Recorded data:
········

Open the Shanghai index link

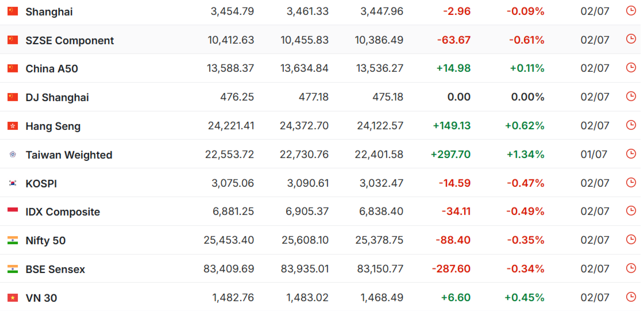point(49,12)
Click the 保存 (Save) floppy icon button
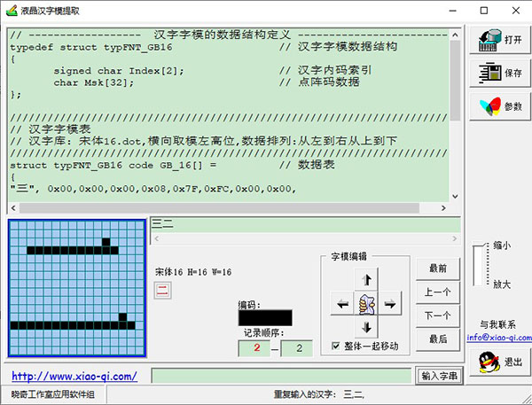This screenshot has width=532, height=405. 499,74
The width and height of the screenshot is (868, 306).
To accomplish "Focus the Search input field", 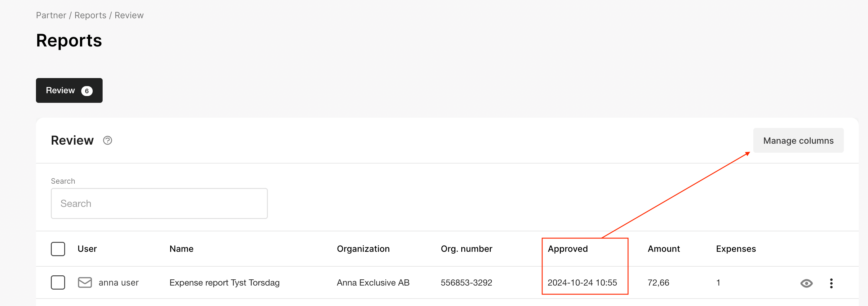I will point(159,203).
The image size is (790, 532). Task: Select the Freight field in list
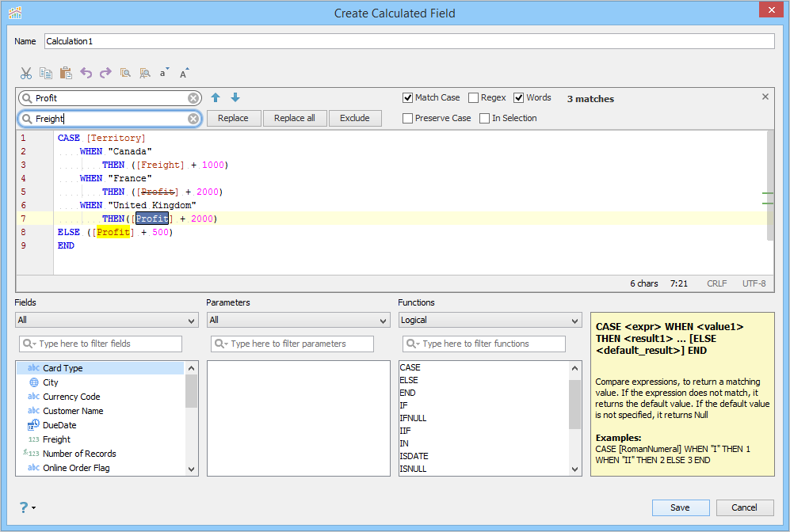pyautogui.click(x=56, y=439)
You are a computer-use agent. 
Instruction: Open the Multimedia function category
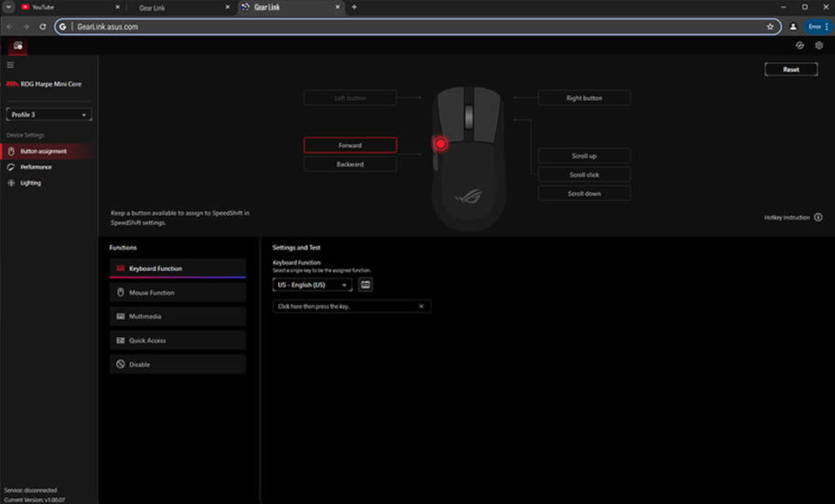pos(177,316)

········

How to complete this task: With pictures excluded, copy exactly the lines from the line containing "Instruction: Open the" through the last line of the listing above, both ends included.

Response to the exercise:
Instruction: Open the Multimedia function category
pos(177,316)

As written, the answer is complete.